After sticky moments with candles and the discovery that oil had more than one use we had found that fire wasn’t the safest way to illuminate our homes. Some bright spark decided there must be a better way.
And so came the lightbulb. A small glass vessel of brightness that could enlighten any room without the risks presented by fire was, surely, a major leap in our evolution.
From that day forth no-one ever died or lost their hair from trying to brighten up their abode. Many did still die after inhaling sleep-inducing herbs which fell onto their straw mattresses before being stubbed out but that was considered a lifestyle choice.

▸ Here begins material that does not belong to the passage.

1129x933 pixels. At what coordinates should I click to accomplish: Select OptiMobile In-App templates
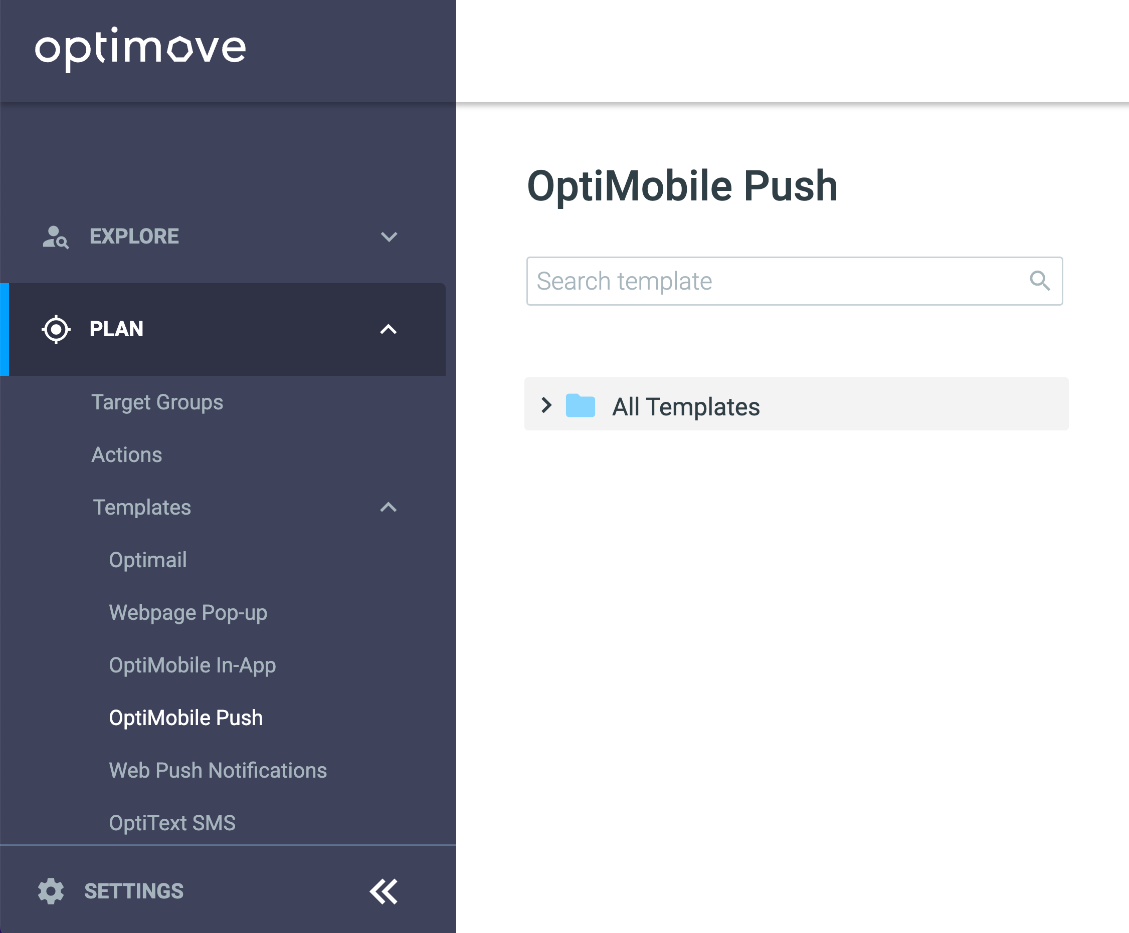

This electricity thing was set to revolutionise our lives in much the same way that fire had done back in my youth. The difference this time, however, was that we had learned from our past and were not doomed to repeat the mistakes of not thinking of the consequences of our new inventions. And we would ensure that we put safety first and consider the security implications of what we were doing.
Well, a few years after the first lightbulbs appeared I remember having to change a bulb. They never came with instructions but then what man reads those anyway? I took the old bulb out and went to put the new one in. I was shocked. If I had any hair left it would have stood up. No-one ever told me to turn the socket off before putting something into it. Fortunately, though, I now lived in a civilised part of America known as Texas and knew the likelihood of hundreds of people dying in the future via an overdose of electricity was very slim indeed.
Nowadays, as an old man, I look around and see that this craze that started all those years back has really gotten out of control. Making fire was cool and it took us forever to learn how to handle it, if indeed we ever have. But these kids today. They make new stuff all the time, often without any thought about how it will be used or by whom. Heck, sometimes I even think they make things with no uses just because they can. Then again they don’t call me Ol’ Curmudgeon for nothing.
But even the older stuff like lightbulbs still seem to pose problems for my fellow man.
Some guy called Hue Phillips has made some new fangled thing that does some strange things with Androids and Apples (don’t ask; read). And apparently some men in black capes and dark hats can do some weird stuff with it to leave households in perpetual darkness. I guess we just like to make things that are so complicated that we make it easy for these evil people to mess them up huh?
Why, oh why, can we not take existing inventions and make them simpler rather than more complicated?
Like this guy, Alfredo Moser, who keeps tech simple –
Maybe we should take a step back and take a good look at ourselves and ask why we are creating new tech far quicker than we can learn how to use and secure it?